I have long been a fan of the Panic of 1893, which is the usual name for the great depression of the 1890s. When I say “great” I mean it is comparable by all available measures (business losses, unemployment, political turmoil) to the Great Depression of the 1930s — with two exceptions. First, the depression of the 1930s lasted for more than ten years, ending only with the start of the Second World War in Europe; the depression of the 1890s lasted less than half as long. Second, in the 1930s the federal government intervened massively to try to end the depression, whereas the government of the 1890s did as little as it could.

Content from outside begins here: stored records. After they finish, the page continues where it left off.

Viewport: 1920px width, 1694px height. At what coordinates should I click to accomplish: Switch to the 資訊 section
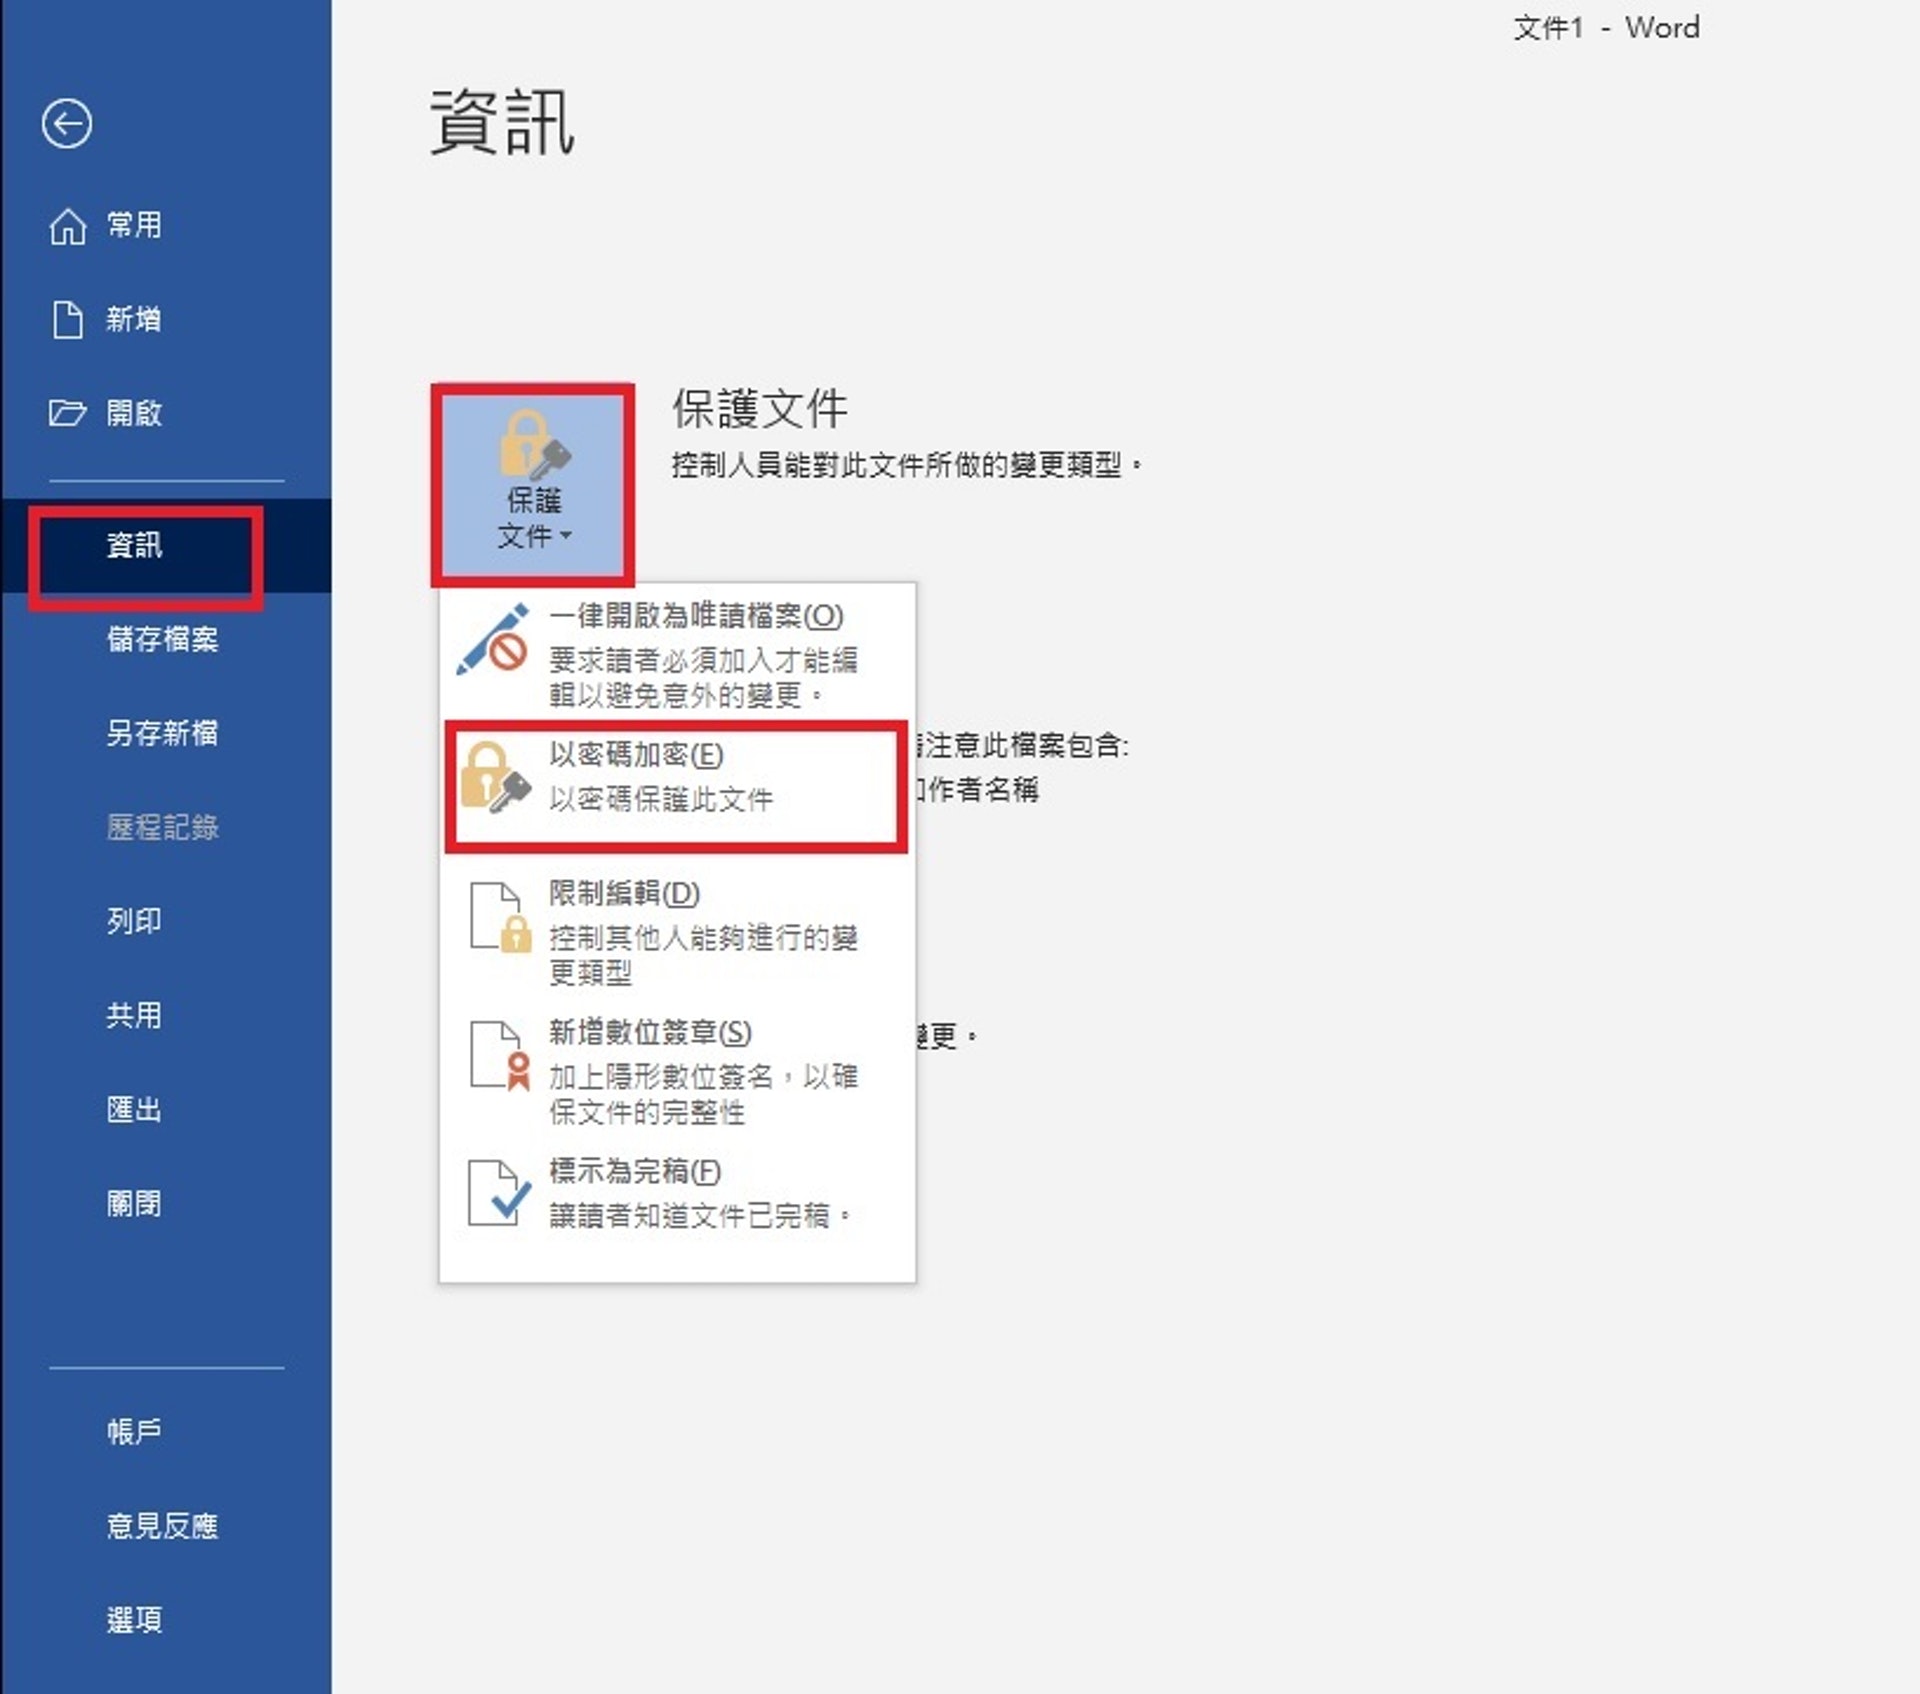point(143,549)
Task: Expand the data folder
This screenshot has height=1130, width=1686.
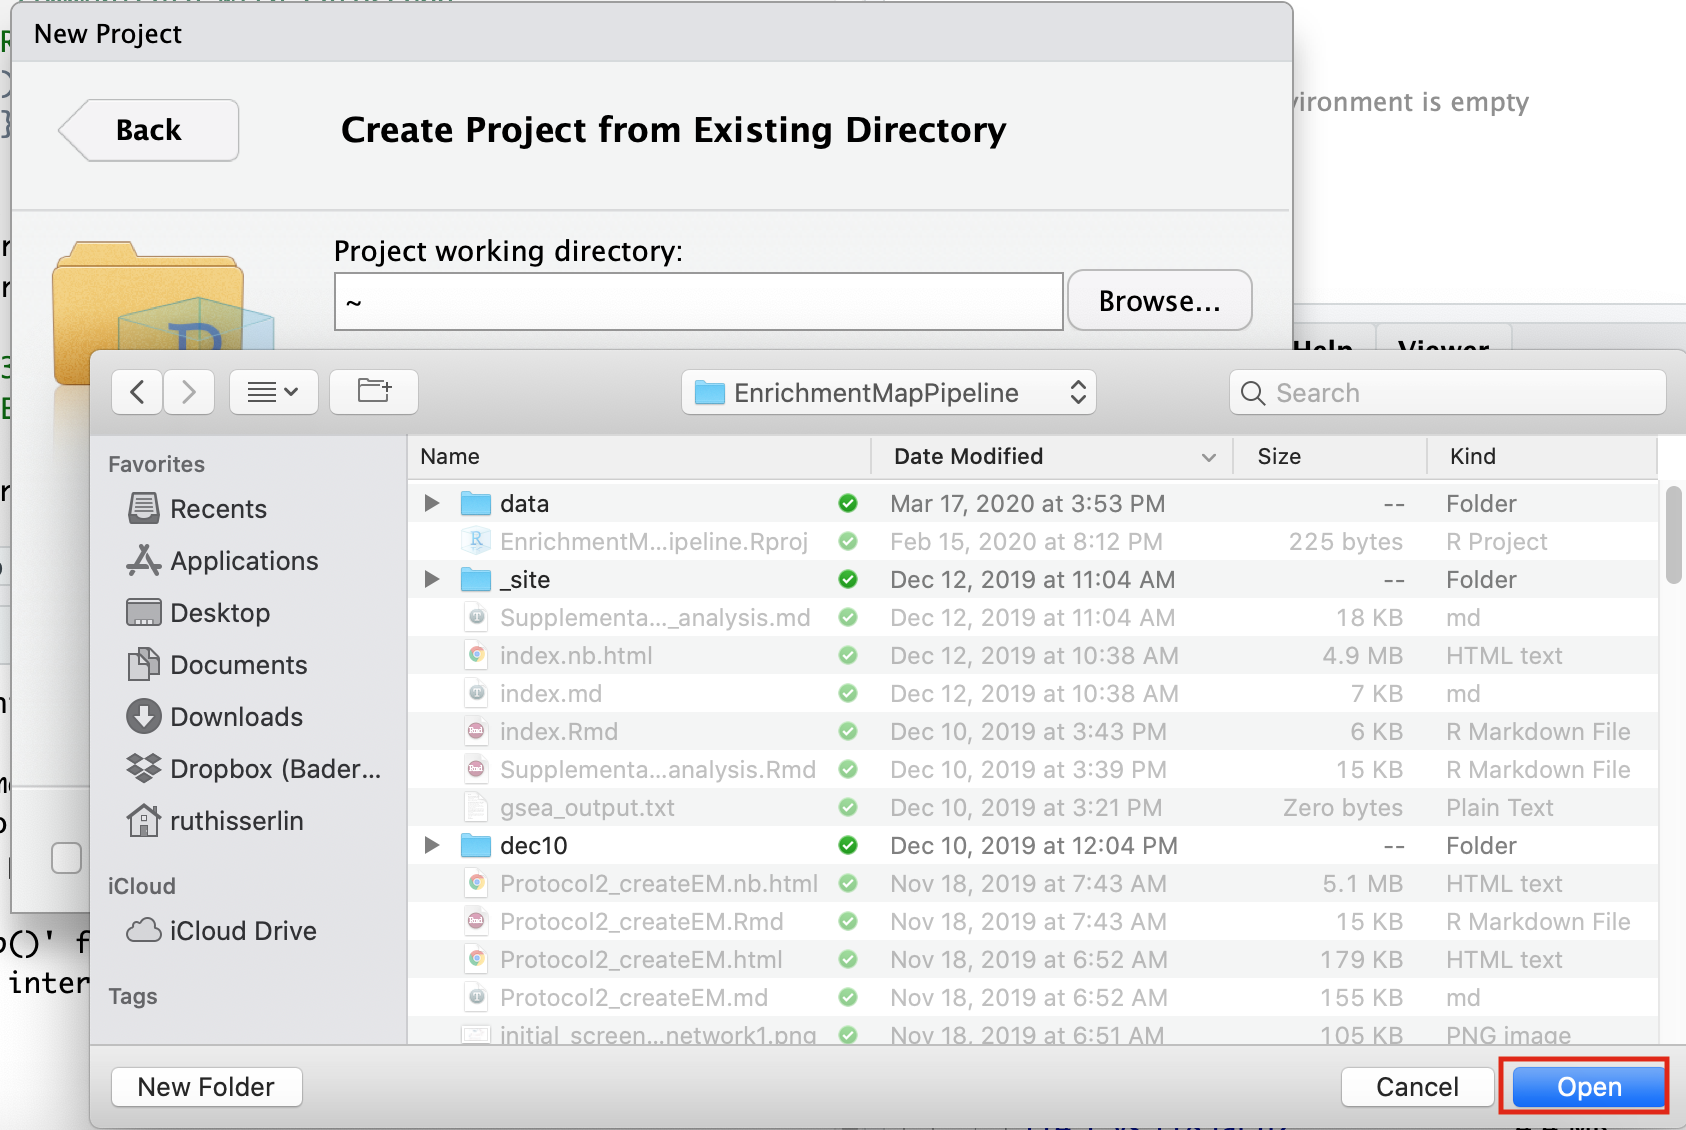Action: click(431, 503)
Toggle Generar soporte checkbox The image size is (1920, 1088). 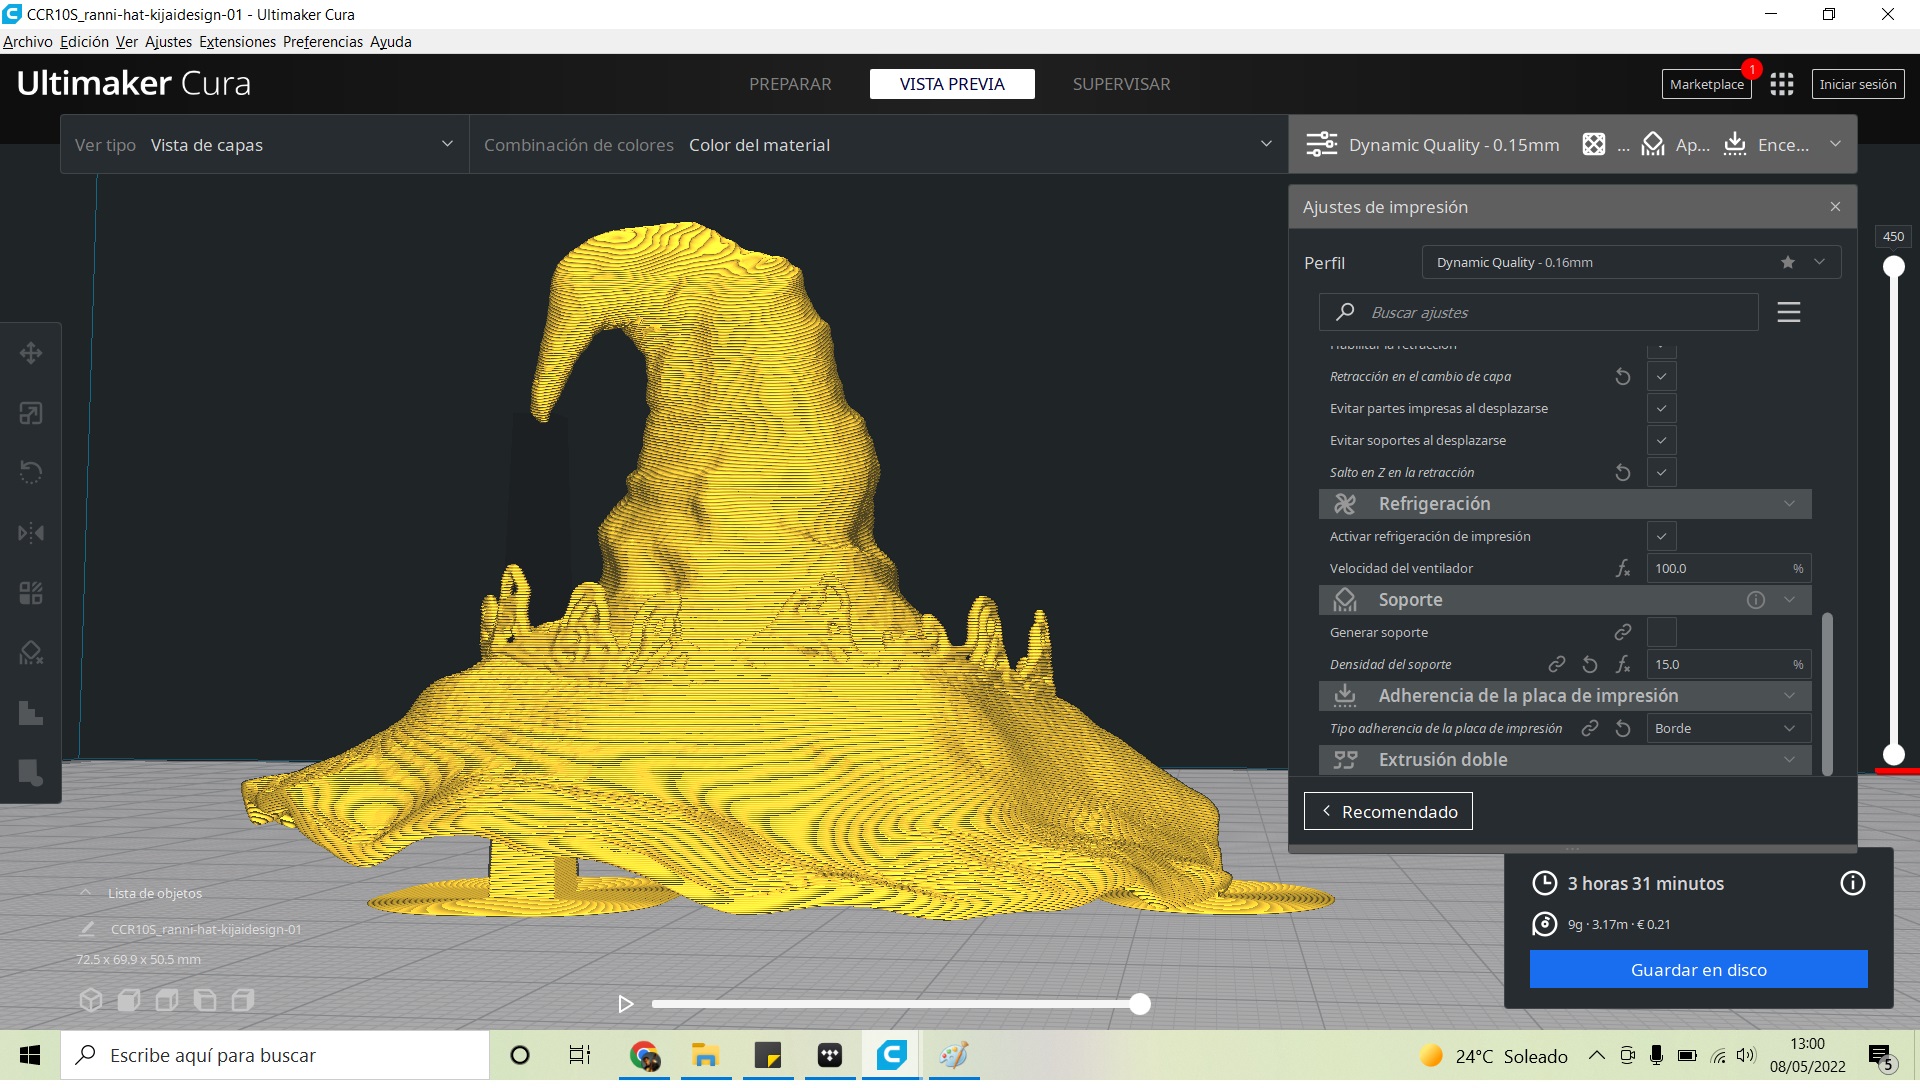tap(1661, 632)
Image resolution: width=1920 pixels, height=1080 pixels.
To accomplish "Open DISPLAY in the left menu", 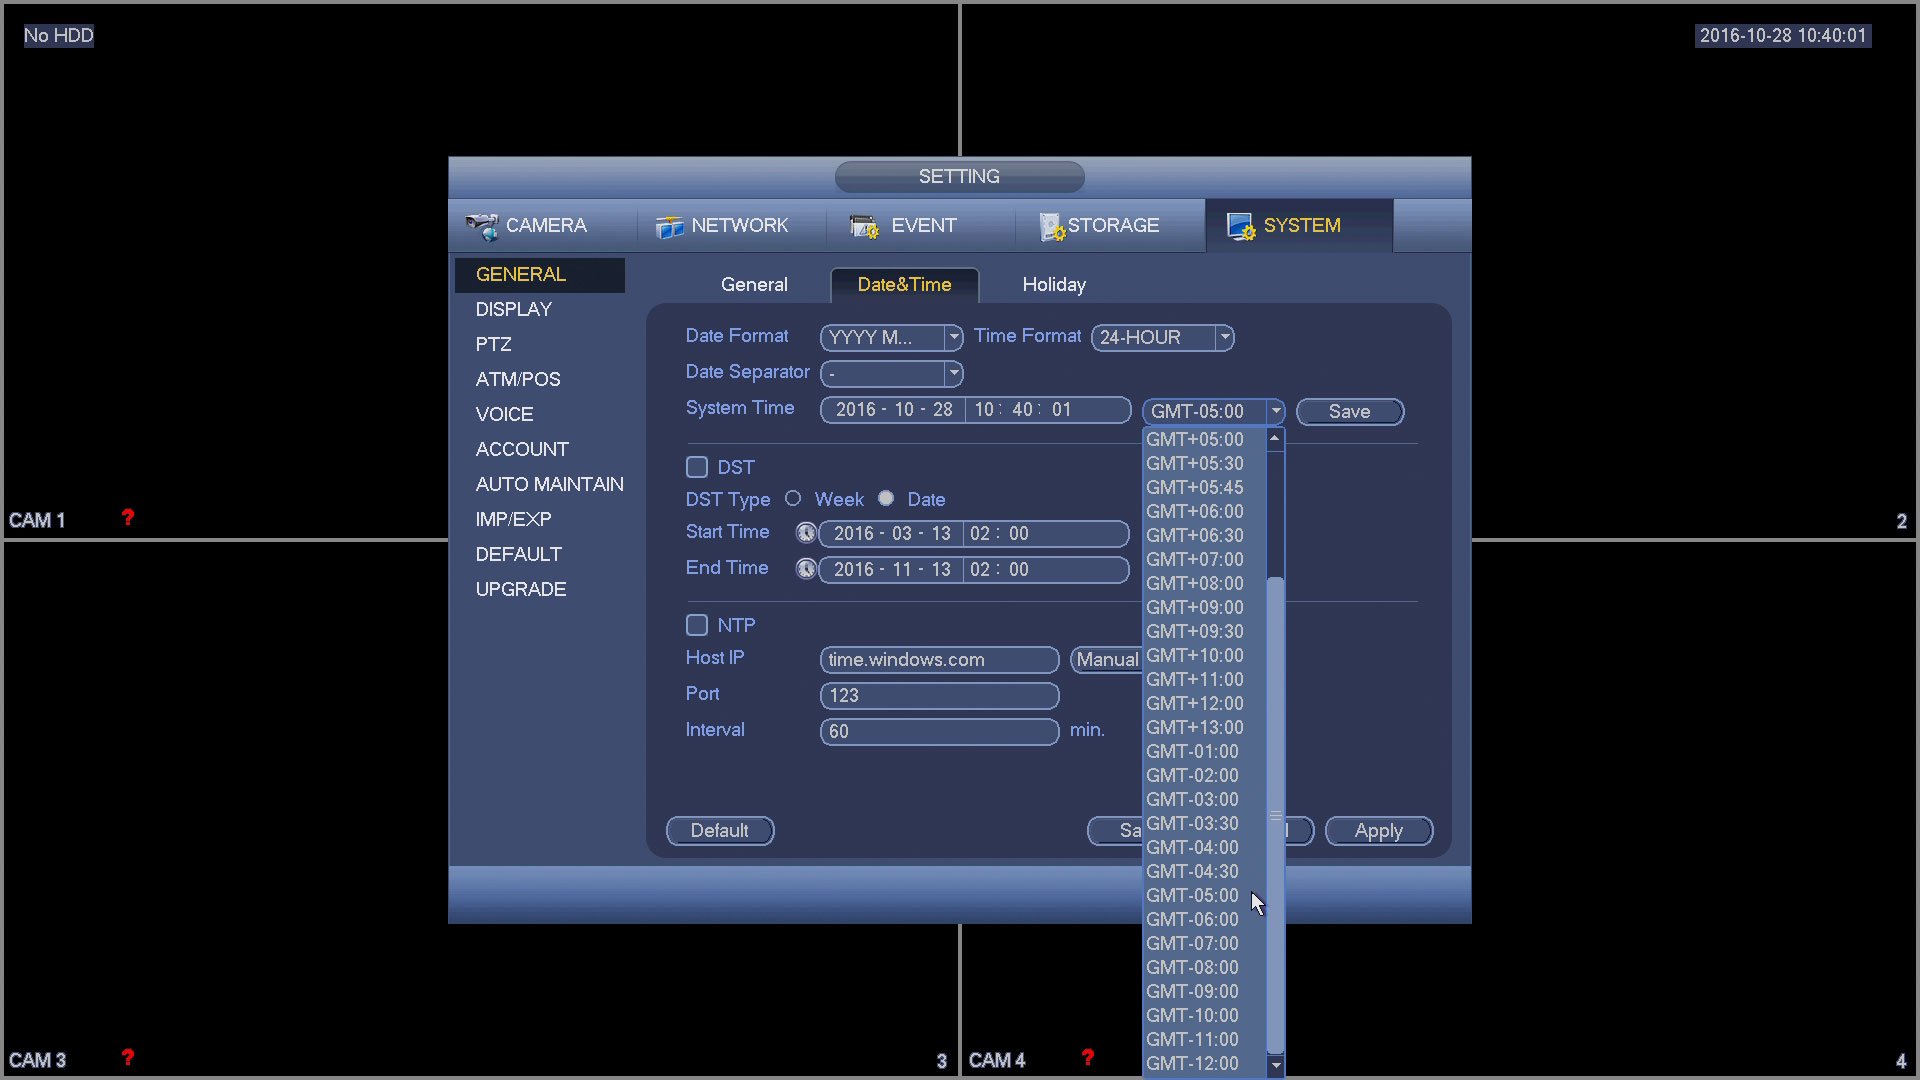I will click(x=513, y=310).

These two exceptions are closely related. In 1893 and after, President Grover Cleveland had the political and above all the intellectual courage to allow prices to sink until recovery could begin. He devoted his best efforts to stabilizing the dollar, so that sound money and real prices could beget confidence, and confidence could beget reinvestment. This happened. But in 1929 and after, Presidents Herbert Hoover and Franklin Roosevelt were guided by the economic ignorance and sheer quackery of their times (and ours); they intervened to keep prices up and bail out bad investments — using money, of course, extorted from the people who had made good investments. Roosevelt’s subsidies extended to the destructive political ideas of his time; he encouraged political action to fulfill the borderline-crazy terms of his first inaugural address, in which he announced:

The money changers have fled from their high seats in the temple of our civilization. We may now restore that temple to the ancient truths. The measure of the restoration lies in the extent to which we apply social values more noble than mere monetary profit.

More... http://libertyunbound.com/node/1875

That is why economics courses and economists in general try to ignore the Panic of 1893. It shows that any government action other than ensuring sound money is doomed to disaster and merely makes the situation worse.